When we sanitise history we forget our heroes

2011-04-02 11:25

Why do we pretend that Human Rights Day fell out of the sky or was just divined into ­being?

Why do we deliberately omit Robert ­Mangaliso Sobukwe from ­celebrations on the day?

After all, he is the man who issued the call to ­Africans everywhere to surrender themselves at ­police stations across the country under the motto “no bail, no defence, no fine”.

In my forthcoming book, I describe this erasure of historical figures, like Sobukwe and others, from memory as a form of “evidentiary genocide”.

Sobukwe’s oratory was legendary, going back to the Freshers’ Ball address he delivered as president of the Student Representative Council at the ­University of Fort Hare in 1948.

On Robben Island he was kept alone because he was considered the most dangerous black man in the country.

In Kimberley, he became the spiritual guide to the emerging black consciousness movement and an inspiration to a young Steve Biko.

Sobukwe’s life was an embodiment of his description of leadership.

He said: “True leadership ­demands complete subjugation of self, absolute ­honesty, integrity and uprightness of character, courage and fearlessness and, above all, a ­consuming love for one’s people.”

Sobukwe’s second death has been in the form of the continued silence about his political and intellectual contribution to our struggle.

It would be tempting to put the blame squarely on the ANC government but the media is no less responsible.

Two dates associated with him have recently passed by without any mention in our media – the ­anniversary of his death on February?27, and ­Human Rights Day.

In the soap opera Generations, Human Rights Day was described as the day that black people stood up in defiance of the government, without nary a ­mention of their leader Robert Mangaliso Sobukwe.
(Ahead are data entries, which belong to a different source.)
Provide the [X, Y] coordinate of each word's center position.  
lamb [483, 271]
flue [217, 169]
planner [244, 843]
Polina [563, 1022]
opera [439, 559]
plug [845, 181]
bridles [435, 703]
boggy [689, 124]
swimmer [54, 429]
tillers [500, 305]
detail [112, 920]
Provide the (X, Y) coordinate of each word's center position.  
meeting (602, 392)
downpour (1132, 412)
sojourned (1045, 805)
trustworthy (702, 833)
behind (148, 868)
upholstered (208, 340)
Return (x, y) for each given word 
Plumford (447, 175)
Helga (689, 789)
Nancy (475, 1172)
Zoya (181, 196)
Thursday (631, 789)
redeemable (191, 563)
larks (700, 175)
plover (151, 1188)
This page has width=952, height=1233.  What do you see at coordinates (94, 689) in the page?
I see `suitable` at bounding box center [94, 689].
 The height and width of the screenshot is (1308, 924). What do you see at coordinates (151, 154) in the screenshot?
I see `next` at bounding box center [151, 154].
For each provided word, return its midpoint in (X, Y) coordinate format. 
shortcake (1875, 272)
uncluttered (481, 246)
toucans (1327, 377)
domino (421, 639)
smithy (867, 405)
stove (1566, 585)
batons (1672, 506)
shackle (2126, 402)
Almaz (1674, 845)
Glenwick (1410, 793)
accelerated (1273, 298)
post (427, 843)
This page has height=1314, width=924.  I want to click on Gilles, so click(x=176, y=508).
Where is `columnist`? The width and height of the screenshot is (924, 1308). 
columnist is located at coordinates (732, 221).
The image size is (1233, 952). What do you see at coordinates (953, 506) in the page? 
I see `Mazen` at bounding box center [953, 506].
By the way, I was never entirely happy with Sharpeville Day being changed to Human Rights Day, precisely because I feared that the historical specificity of the day would be so generalised and sanitised that its leading actors would be written out of history.

Our children now draw a blank when we mention Robert Sobukwe.

“Who is that?” they ask without any sense of embarrassment.

No other nation does this to its heroes or its children, leaving them with no past to guide them.

I remember taking the famed African-American scholar Cornel West to Wits University’s ­historical papers archive where we read Sobukwe’s letters.

West could not believe the man’s prescience.

Sobukwe was speaking about a united Africa long before it became fashionable, of non-racialism when everyone was talking about multiracialism, of the dangers of nuclear proliferation when everyone ­assumed it was the West’s rightful prerogative to own such weapons.

The challenge of our generation is to do what Sobukwe said in his Freshers’ Ball address: “It is meet we speak the truth before we die.”

The truth we have to tell is as simple as it is ­undeniable: were it not for Robert Mangaliso ­Sobukwe, we would not have had Human Rights Day-Sharpeville Day.

No celebration of this day can be complete without his mention.

We collude in ­denial of this historical fact at the risk to our ­collective integrity as a people and a ­nation.